# Muscadine Wine



## tarheel2010 (May 31, 2010)

So i made a 5 gallon batch of muscadine wine (28 lbs. muscadine, 8 lbs. scuppernog) and am going to bottle tomorrow. However, since starting fermentation, I have been reading that muscadine grapes have extremely high levels of acidity. I did not do anything to the wine to lower acidity levels. Is this a problem? I'm just slightly worried about potential health risks since people are using the phrase "extremely high" in regards to acidity levels. Thanks.


----------



## Wade E (May 31, 2010)

Well at any point you can fix this as long as its not bottled and even then it can be done but would be much more work. If done before fermentation Calcium carbonate is best, if after fermenation potassium Bicarbonate is best or yoiu could cold stabilize depending on if you have the means of keeping it cold enough long enough. I dont think there is any immediate health risks due to the high aciditybut if its way out of range then it wont shelve long possibly.


----------



## grapeman (May 31, 2010)

How does the wine taste? Short of getting a TA reading, your taste buds are your best buds. If it doesn't taste like curl your hair sharp, but rather pretty good, you will be fine. You can still get a TA reading and possibly a pH reading. Those will tell you if it is apt to be too acidic.

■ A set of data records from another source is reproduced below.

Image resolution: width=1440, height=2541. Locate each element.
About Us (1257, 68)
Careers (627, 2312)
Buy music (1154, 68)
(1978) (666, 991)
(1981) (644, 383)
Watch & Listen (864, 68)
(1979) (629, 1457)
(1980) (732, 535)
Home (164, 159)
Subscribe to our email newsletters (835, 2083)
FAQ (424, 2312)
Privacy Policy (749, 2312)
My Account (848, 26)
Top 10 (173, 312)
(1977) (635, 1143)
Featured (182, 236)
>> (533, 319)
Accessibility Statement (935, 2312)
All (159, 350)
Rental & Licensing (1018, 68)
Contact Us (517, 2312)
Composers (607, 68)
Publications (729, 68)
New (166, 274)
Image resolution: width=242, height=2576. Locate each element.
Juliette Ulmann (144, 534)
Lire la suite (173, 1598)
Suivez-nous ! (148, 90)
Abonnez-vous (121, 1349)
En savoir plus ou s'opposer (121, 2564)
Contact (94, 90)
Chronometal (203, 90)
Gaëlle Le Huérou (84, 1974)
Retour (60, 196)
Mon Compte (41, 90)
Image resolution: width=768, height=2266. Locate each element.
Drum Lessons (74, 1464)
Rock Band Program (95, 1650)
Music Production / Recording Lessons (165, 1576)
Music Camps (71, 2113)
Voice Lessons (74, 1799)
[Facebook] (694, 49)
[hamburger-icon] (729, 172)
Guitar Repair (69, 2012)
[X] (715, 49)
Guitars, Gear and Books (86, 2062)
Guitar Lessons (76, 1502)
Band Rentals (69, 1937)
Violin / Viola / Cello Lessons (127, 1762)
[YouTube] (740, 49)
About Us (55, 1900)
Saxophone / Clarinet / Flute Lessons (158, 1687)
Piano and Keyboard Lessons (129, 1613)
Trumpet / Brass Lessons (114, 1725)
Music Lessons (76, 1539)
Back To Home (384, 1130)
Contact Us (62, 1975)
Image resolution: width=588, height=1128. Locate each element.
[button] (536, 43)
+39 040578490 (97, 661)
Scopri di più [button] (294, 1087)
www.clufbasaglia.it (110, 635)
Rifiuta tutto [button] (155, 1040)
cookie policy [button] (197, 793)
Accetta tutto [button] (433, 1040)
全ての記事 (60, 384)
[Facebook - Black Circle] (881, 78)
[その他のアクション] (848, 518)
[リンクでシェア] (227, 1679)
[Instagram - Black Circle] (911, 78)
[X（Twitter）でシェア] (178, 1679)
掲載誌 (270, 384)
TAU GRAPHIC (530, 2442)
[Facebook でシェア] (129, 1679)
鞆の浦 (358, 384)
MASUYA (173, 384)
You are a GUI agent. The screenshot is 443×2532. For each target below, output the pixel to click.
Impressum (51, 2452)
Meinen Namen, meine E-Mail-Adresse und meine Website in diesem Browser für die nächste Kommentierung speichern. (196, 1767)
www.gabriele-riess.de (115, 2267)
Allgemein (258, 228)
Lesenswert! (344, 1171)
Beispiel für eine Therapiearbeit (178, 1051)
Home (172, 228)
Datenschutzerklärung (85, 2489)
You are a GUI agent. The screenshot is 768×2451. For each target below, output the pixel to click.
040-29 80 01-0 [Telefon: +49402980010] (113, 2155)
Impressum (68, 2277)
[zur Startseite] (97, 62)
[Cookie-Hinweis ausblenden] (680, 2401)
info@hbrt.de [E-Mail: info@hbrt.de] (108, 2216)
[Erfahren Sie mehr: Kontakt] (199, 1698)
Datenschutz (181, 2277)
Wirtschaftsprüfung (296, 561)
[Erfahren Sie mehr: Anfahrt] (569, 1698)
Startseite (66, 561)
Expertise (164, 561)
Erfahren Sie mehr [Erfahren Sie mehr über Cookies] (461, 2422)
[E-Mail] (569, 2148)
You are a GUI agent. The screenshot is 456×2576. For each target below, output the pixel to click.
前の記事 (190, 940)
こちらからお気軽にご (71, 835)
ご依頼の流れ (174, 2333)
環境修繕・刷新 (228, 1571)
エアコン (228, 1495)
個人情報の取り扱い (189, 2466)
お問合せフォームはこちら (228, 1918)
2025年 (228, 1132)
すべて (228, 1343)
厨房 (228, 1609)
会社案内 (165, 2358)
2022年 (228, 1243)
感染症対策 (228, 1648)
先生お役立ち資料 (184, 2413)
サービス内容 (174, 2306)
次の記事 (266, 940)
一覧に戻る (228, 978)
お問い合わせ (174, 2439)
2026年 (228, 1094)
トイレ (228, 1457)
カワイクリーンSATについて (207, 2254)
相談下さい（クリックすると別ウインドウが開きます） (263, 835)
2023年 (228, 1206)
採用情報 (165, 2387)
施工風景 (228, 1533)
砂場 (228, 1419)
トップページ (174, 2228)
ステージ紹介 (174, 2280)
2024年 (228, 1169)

If it is too acidic now, cold stabilizing and potassium bicarb as Wade said will help, just don't try to use a lot of the pot bi-carb or it can leave a salty aftertaste.


----------



## lloyd (May 31, 2010)

I made some apple wine from the green apples it was very high in acid but fermented well and did not seem to be too sour after I sweetened it at the end of fermentation I was worried that it would re-ferment but it"s Alcohol content at 15% seemed to prevent that also filtered with vinjet and added 6 camden tabs to 5 gal.


----------



## JohnT (Jun 2, 2010)

I would invest $7 in a simple acid test kit. Know for certian what you acid levels are. You can then adjust accordingly.


----------



## RoseyRed (Jun 4, 2010)

JohnT said:


> I would invest $7 in a simple acid test kit. Know for certian what you acid levels are. You can then adjust accordingly.



I actually have a friend who does just that with the wine that she purchases. She, herself, isn't a wine maker but a wine aficionado who prefers her wine to be incredibly smooth and of a low acidity. I think buying the acid test kit is probably the most accurate and efficient way to tell if you're doing the right thing. Unfortunately, I'm new to the process so I can't tell you how to fix it. Ouch. lol.


----------



## Rock (Jun 4, 2010)

RoseyRed said:


> I actually have a friend who does just that with the wine that she purchases. She, herself, isn't a wine maker but a wine aficionado who prefers her wine to be incredibly smooth and of a low acidity. I think buying the acid test kit is probably the most accurate and efficient way to tell if you're doing the right thing. Unfortunately, I'm new to the process so I can't tell you how to fix it. Ouch. lol.



The most accurate way is using a ph meter to do an acid test.


----------



## PPBart (Jul 2, 2010)

tarheel2010 said:


> So i made a 5 gallon batch of muscadine wine (28 lbs. muscadine, 8 lbs. scuppernog) and am going to bottle tomorrow.



Did you follow a specific recipe? I make muscadine almost every year and I'm always interested in refining my recipes.

And I agree with others who recommend testing acid level (!)


----------